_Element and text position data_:

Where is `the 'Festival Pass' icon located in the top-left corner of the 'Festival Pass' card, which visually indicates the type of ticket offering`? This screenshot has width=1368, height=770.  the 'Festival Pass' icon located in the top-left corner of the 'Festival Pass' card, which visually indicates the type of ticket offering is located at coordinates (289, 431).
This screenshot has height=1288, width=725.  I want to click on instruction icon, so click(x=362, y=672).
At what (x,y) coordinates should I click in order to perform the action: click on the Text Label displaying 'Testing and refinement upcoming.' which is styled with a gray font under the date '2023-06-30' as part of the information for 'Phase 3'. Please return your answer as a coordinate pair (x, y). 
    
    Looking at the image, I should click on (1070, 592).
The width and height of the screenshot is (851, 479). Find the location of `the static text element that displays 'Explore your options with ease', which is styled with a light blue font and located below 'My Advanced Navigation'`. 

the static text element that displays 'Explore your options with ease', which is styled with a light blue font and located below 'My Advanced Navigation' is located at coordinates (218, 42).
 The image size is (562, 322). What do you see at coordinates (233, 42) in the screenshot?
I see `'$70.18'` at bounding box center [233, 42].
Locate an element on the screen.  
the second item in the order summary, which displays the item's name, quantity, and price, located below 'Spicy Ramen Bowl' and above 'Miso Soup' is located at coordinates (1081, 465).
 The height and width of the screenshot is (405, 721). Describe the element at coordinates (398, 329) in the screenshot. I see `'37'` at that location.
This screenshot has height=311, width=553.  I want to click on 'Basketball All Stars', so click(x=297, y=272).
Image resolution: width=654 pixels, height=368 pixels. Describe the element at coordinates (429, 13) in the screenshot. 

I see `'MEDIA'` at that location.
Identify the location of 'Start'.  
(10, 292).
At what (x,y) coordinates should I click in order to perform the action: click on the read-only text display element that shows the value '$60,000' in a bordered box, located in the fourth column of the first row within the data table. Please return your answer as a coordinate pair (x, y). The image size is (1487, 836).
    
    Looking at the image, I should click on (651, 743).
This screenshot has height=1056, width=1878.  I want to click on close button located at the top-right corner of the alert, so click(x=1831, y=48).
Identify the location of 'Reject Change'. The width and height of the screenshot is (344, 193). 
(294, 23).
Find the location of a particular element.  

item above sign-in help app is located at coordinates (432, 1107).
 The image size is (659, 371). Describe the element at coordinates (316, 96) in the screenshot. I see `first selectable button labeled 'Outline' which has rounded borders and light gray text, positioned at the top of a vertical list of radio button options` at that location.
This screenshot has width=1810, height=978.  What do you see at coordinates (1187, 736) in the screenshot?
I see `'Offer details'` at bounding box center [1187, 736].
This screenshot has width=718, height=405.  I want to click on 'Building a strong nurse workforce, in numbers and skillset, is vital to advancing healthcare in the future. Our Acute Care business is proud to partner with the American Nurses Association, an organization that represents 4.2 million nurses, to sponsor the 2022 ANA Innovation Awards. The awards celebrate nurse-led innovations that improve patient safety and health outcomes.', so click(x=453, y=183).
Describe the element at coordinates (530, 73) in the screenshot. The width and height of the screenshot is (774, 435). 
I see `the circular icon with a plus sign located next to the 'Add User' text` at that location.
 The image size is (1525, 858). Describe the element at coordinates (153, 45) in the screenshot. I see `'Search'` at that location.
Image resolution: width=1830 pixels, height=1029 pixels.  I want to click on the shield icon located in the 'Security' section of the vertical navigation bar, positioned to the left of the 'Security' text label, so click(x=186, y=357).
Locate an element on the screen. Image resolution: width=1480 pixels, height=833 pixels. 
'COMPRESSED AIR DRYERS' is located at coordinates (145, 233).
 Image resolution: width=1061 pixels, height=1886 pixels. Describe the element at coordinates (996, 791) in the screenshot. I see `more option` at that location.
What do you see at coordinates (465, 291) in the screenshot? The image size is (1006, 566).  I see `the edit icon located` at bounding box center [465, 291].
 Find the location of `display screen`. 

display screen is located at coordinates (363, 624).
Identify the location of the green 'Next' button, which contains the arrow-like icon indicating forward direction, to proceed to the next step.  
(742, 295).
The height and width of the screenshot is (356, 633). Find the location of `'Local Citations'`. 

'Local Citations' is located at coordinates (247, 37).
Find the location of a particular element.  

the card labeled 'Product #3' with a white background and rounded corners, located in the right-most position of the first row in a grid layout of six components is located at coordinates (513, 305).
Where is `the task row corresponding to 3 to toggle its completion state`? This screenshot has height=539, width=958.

_Given instruction_:
Reproduce all of the material above, substituting "Locate" for every occurrence of "Find the location of" and leaving everything else unchanged.

_Answer to this exercise_:
Where is `the 'Festival Pass' icon located in the top-left corner of the 'Festival Pass' card, which visually indicates the type of ticket offering`? This screenshot has width=1368, height=770.  the 'Festival Pass' icon located in the top-left corner of the 'Festival Pass' card, which visually indicates the type of ticket offering is located at coordinates (289, 431).
This screenshot has height=1288, width=725.  I want to click on instruction icon, so click(x=362, y=672).
At what (x,y) coordinates should I click in order to perform the action: click on the Text Label displaying 'Testing and refinement upcoming.' which is styled with a gray font under the date '2023-06-30' as part of the information for 'Phase 3'. Please return your answer as a coordinate pair (x, y). 
    
    Looking at the image, I should click on (1070, 592).
The width and height of the screenshot is (851, 479). Locate `the static text element that displays 'Explore your options with ease', which is styled with a light blue font and located below 'My Advanced Navigation'`. 

the static text element that displays 'Explore your options with ease', which is styled with a light blue font and located below 'My Advanced Navigation' is located at coordinates (218, 42).
 The image size is (562, 322). What do you see at coordinates (233, 42) in the screenshot?
I see `'$70.18'` at bounding box center [233, 42].
Locate an element on the screen.  
the second item in the order summary, which displays the item's name, quantity, and price, located below 'Spicy Ramen Bowl' and above 'Miso Soup' is located at coordinates (1081, 465).
 The height and width of the screenshot is (405, 721). Describe the element at coordinates (398, 329) in the screenshot. I see `'37'` at that location.
This screenshot has height=311, width=553.  I want to click on 'Basketball All Stars', so click(x=297, y=272).
Image resolution: width=654 pixels, height=368 pixels. Describe the element at coordinates (429, 13) in the screenshot. 

I see `'MEDIA'` at that location.
Identify the location of 'Start'.  
(10, 292).
At what (x,y) coordinates should I click in order to perform the action: click on the read-only text display element that shows the value '$60,000' in a bordered box, located in the fourth column of the first row within the data table. Please return your answer as a coordinate pair (x, y). The image size is (1487, 836).
    
    Looking at the image, I should click on (651, 743).
This screenshot has height=1056, width=1878.  I want to click on close button located at the top-right corner of the alert, so click(x=1831, y=48).
Identify the location of 'Reject Change'. The width and height of the screenshot is (344, 193). 
(294, 23).
Locate a particular element.  

item above sign-in help app is located at coordinates (432, 1107).
 The image size is (659, 371). Describe the element at coordinates (316, 96) in the screenshot. I see `first selectable button labeled 'Outline' which has rounded borders and light gray text, positioned at the top of a vertical list of radio button options` at that location.
This screenshot has width=1810, height=978.  What do you see at coordinates (1187, 736) in the screenshot?
I see `'Offer details'` at bounding box center [1187, 736].
This screenshot has width=718, height=405.  I want to click on 'Building a strong nurse workforce, in numbers and skillset, is vital to advancing healthcare in the future. Our Acute Care business is proud to partner with the American Nurses Association, an organization that represents 4.2 million nurses, to sponsor the 2022 ANA Innovation Awards. The awards celebrate nurse-led innovations that improve patient safety and health outcomes.', so click(x=453, y=183).
Describe the element at coordinates (530, 73) in the screenshot. The width and height of the screenshot is (774, 435). 
I see `the circular icon with a plus sign located next to the 'Add User' text` at that location.
 The image size is (1525, 858). Describe the element at coordinates (153, 45) in the screenshot. I see `'Search'` at that location.
Image resolution: width=1830 pixels, height=1029 pixels.  I want to click on the shield icon located in the 'Security' section of the vertical navigation bar, positioned to the left of the 'Security' text label, so click(x=186, y=357).
Locate an element on the screen. Image resolution: width=1480 pixels, height=833 pixels. 
'COMPRESSED AIR DRYERS' is located at coordinates (145, 233).
 Image resolution: width=1061 pixels, height=1886 pixels. Describe the element at coordinates (996, 791) in the screenshot. I see `more option` at that location.
What do you see at coordinates (465, 291) in the screenshot? The image size is (1006, 566).  I see `the edit icon located` at bounding box center [465, 291].
 Locate `display screen`. 

display screen is located at coordinates (363, 624).
Identify the location of the green 'Next' button, which contains the arrow-like icon indicating forward direction, to proceed to the next step.  
(742, 295).
The height and width of the screenshot is (356, 633). Locate `'Local Citations'`. 

'Local Citations' is located at coordinates (247, 37).
Locate a particular element.  

the card labeled 'Product #3' with a white background and rounded corners, located in the right-most position of the first row in a grid layout of six components is located at coordinates (513, 305).
Where is `the task row corresponding to 3 to toggle its completion state`? This screenshot has height=539, width=958.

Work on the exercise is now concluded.